→ **Directive A**:
In the post about restarting a running price sum, replace "Postgresql" with "PostgreSQL" and give the part between "I have been" and "am using Postgresql.", inclusive.
→ **Directive B**:
Turn the part of the rows between the lines holding "for IF Decouple" and "click(x=655, y=649)", inclusive, into a Markdown table with the columns Num and Line. Number each line and leave out the blank ones.

→ **Source**:
__________

5

I have been looking online for an answer but do not really know how to formulate correctly what I would like to achieve and whether it's possible, sorry if the question sounds dumb. I am using Postgresql.

I have price data per day.

CREATE TEMP TABLE Price (id,Day, Price) AS 
VALUES
  (1, 1, 40),
  (2, 1, 20),
  (3, 1, 50),
  (4, 1, 10),
  (5, 1, 20),
  (6, 1, 60),
  (7, 2, 10),
  (8, 2, 40),
  (9, 2, 10),
  (10,2, 20),
  (11,2, 10);

I want to assign numbers (1, 2, 3...) to the price data based on the day and the sum of the prices. Every time when the sum > 60, the sum calculation starts again + every time when a new day is reached, the sum calculation starts again. So for example:

Row 1 [day 1, price 40] = 1. Then for row 2 [day 1, price 20] the price sum is 20 + 40 < 61, therefore row 2 also gets assigned to 1. Then for row 3 [day 1, price 50] the price sum is 20 + 40 + 50 > 60, therefore the counting of the sum has to restart and number 2 is assigned to row 3. The result will look like:

enter image description here

Does anyone know if this is achievable and how? I understand how to take the SUM(Price) OVER (PARTITION BY Day ROWS BETWEEN UNBOUNDED PRECEDING AND CURRENT ROW), but do not know how to restart the sum counting when the condition is met. Thank you in advance for the help!

__________

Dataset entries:
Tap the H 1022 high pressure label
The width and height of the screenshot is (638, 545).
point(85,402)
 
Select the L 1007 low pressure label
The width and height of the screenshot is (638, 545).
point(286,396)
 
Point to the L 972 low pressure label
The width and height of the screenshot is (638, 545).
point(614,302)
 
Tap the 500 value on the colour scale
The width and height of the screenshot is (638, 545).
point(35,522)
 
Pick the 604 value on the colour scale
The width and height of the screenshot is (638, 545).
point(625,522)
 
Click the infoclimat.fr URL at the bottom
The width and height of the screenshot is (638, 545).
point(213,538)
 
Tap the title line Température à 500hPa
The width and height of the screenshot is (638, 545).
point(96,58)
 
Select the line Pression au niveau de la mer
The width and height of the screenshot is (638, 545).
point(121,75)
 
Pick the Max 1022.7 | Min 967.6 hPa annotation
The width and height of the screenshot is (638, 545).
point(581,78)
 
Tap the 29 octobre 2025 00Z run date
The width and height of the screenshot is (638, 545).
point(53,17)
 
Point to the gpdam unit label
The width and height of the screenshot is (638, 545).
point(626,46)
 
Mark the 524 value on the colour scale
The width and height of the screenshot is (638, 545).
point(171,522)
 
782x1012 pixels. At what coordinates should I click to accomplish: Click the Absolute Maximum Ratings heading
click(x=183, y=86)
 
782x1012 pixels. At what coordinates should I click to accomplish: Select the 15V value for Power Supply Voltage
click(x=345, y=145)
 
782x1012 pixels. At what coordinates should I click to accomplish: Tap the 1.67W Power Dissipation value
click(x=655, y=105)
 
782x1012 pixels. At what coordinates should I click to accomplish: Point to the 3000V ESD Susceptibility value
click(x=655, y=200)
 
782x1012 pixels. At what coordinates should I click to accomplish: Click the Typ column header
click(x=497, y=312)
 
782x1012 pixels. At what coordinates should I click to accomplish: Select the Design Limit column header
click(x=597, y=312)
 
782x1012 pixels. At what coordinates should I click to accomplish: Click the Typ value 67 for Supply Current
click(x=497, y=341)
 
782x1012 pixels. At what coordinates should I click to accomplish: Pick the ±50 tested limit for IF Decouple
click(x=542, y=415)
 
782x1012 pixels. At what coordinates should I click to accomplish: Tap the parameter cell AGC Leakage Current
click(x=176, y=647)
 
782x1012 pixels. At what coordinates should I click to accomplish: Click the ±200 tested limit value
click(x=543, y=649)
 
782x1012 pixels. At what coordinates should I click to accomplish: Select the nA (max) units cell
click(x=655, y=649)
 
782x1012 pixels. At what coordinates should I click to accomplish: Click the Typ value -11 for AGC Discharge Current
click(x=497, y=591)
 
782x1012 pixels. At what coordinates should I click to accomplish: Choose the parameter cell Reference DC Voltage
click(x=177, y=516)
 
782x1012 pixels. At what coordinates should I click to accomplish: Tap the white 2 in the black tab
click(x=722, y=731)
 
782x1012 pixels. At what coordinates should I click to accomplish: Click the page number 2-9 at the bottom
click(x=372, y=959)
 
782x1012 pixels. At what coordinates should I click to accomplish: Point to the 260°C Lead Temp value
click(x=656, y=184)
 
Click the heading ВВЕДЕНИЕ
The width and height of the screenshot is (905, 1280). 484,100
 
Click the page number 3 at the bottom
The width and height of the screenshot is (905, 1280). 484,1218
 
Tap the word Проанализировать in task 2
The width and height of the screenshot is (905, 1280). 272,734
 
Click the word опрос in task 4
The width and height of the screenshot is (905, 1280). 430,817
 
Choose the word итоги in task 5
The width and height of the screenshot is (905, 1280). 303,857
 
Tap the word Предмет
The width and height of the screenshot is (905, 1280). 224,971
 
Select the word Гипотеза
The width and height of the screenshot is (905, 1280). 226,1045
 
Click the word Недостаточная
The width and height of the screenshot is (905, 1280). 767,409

__________

→ **Exercise solution A**:
I have been looking online for an answer but do not really know how to formulate correctly what I would like to achieve and whether it's possible, sorry if the question sounds dumb. I am using PostgreSQL.

→ **Exercise solution B**:
| Num | Line |
|---|---|
| 1 | 782x1012 pixels. At what coordinates should I click to accomplish: Pick the ±50 tested limit for IF Decouple |
| 2 | click(x=542, y=415) |
| 3 | 782x1012 pixels. At what coordinates should I click to accomplish: Tap the parameter cell AGC Leakage Current |
| 4 | click(x=176, y=647) |
| 5 | 782x1012 pixels. At what coordinates should I click to accomplish: Click the ±200 tested limit value |
| 6 | click(x=543, y=649) |
| 7 | 782x1012 pixels. At what coordinates should I click to accomplish: Select the nA (max) units cell |
| 8 | click(x=655, y=649) |